Page extract

This post was originally shared on the Real World Bible Study
This page contains affiliate links – they don’t cost you a penny, but they sure help to pay off those student loans! For more information, please see my disclosure page. Also, I received a review copy of this book; all opinions are my own.
Ever been jealous of a book character? I have.
Honestly, I love reading The Vintage Wren (Chautona Havig’s serial novel which I reviewed here), but I’m also a little jealous of Cassie’s friendships, even with all their very human mistakes. So it was intentional to sign up to review The Lost Art of Relationship, to try to put some more focus on that area of my life. Y’all. It’s good. It was convicting. And I’m going to need to go back and “slow read” certain parts of it so that I can work through them, especially as I think and pray (need more of that) about what relationships I want to invest in this year.
Why You Should Read The Lost Art of Relationship
The Lost Art of Relationship is easy to read in the technical sense (not always in the emotional sense! Some soul work may be required). It’s Scripturally grounded, and the translations used are good ones and easy to understand. (I’ve talked about why translations in books can be an issue before). This book is well-organized. It’s designed to be read straight through, but it will be easy for me to go find the places I want to work on. I think that’s critical in a book like this.

Exercise requirements
A – In the book review, rewrite everything from "Ever been jealous" down to "in this year.", substituting "envious" for "jealous".
B – Please continue the book review from the point where it stops.
The entries come from a separate source, unrelated to the book review.

Given information
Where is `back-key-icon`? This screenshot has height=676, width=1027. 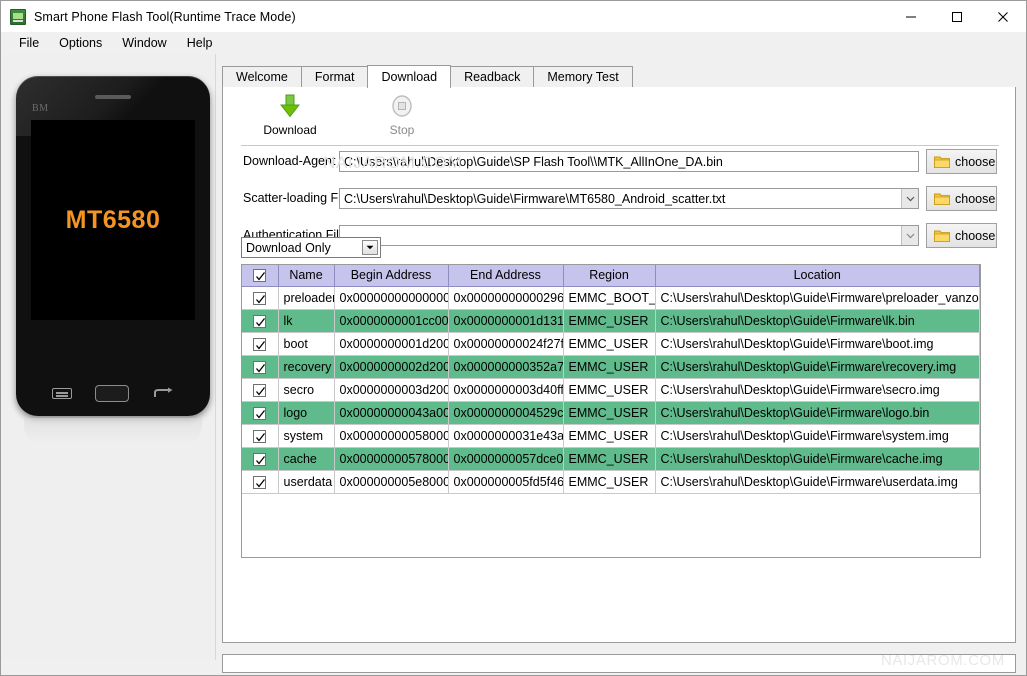 back-key-icon is located at coordinates (163, 394).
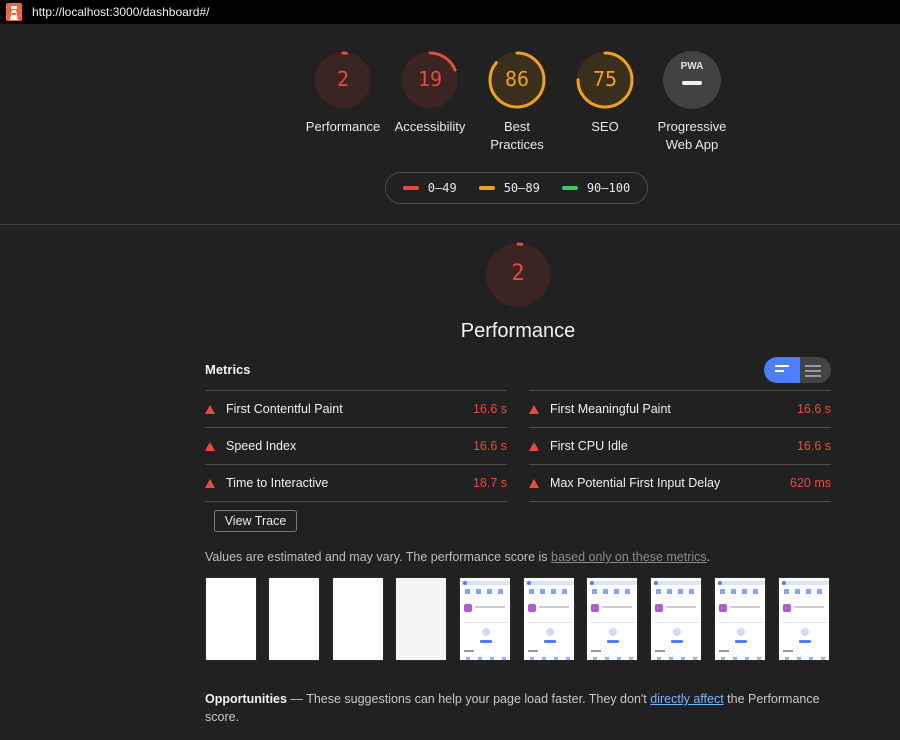  What do you see at coordinates (605, 79) in the screenshot?
I see `gauge-score: 75` at bounding box center [605, 79].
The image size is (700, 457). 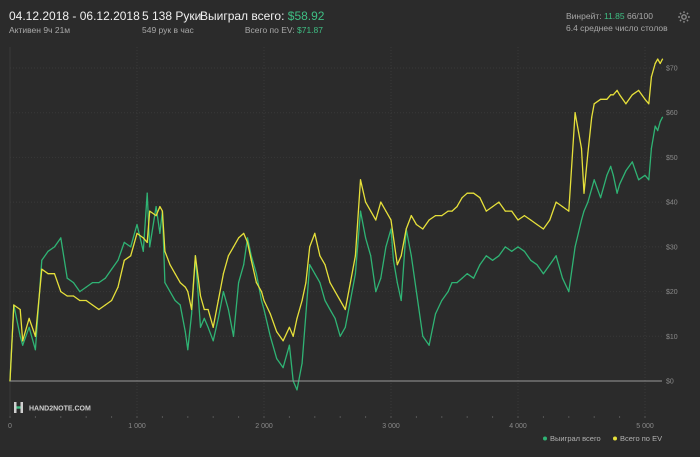 I want to click on y-tick-label: $30, so click(x=672, y=248).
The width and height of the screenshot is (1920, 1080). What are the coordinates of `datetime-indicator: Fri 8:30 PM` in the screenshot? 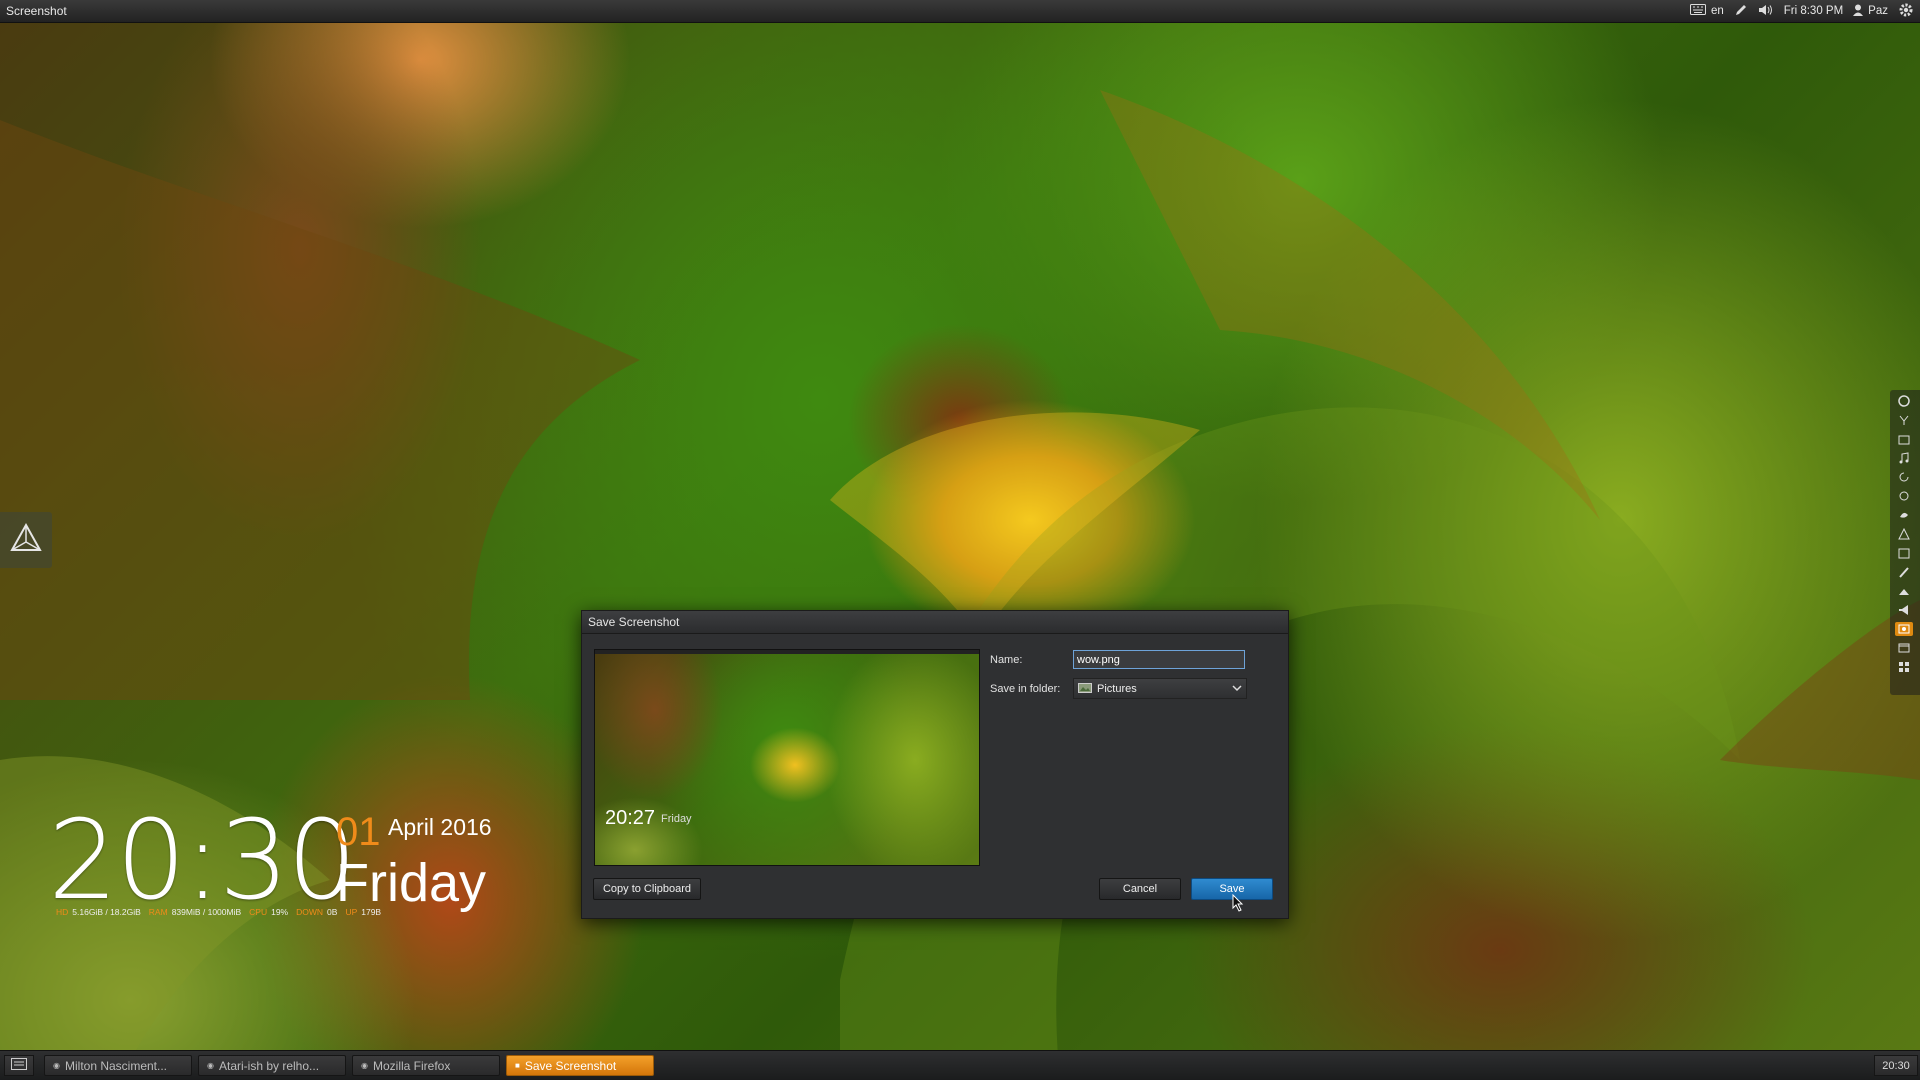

Outputs by task
A –
Ever been envious of a book character? I have.
Honestly, I love reading The Vintage Wren (Chautona Havig’s serial novel which I reviewed here), but I’m also a little envious of Cassie’s friendships, even with all their very human mistakes. So it was intentional to sign up to review The Lost Art of Relationship, to try to put some more focus on that area of my life. Y’all. It’s good. It was convicting. And I’m going to need to go back and “slow read” certain parts of it so that I can work through them, especially as I think and pray (need more of that) about what relationships I want to invest in this year.

B –
I really enjoyed the anecdotes. They were on-topic and didn’t waste words, but they helped me identify with the author and also put “clothes” on the teaching, see how it would play out in real life. (Funny business…through those anecdotes I realized that we actually distantly know some people in common. It’s a small world.). As a pastor working on building healthy relationships, I especially appreciated that some of the stories come from Pastor Dan’s pastoral experience. I definitely recommend this book to anyone, whether you have strong relationships and want to improve, or like me, you’ve been a little thirsty in this area. This one should go on your must-read list.
There’s a place between being unhealthy and overcommitted serving everyone, and being distant from all relationships. I haven’t found that place in awhile. I tend to swing towards one or the other extreme, and neither is healthy. Neither is what God has called us to. It’s a work in progress, but a work I’m being intentional about. The three relationships I want to invest in this year: my new mentor, some fellow-pastor friends, and my coworkers at my day job. What relationships do you want to invest in this year?
The Lost Art of Relationship is on Tour with Celebrate Lit!
About the Book
Title: The Lost Art of Relationship
Author: Dan Chrystal
Genre: Christian non-fiction, Christian living
Release date: October 15, 2018
Relationship is a journey of discovery—a lost art. In this generation, it has become challenging to deepen and grow personal relationships with each other. Our technology-flooded environment has left many with limited relational experience and a fear of face-to-face connection and meeting new people.
The church has done a decent job of helping people understand the need and importance of a relationship with God, but what about with each other? At the heart of every man, woman, and child is the need for connection—for relationships with people who love them for who they are.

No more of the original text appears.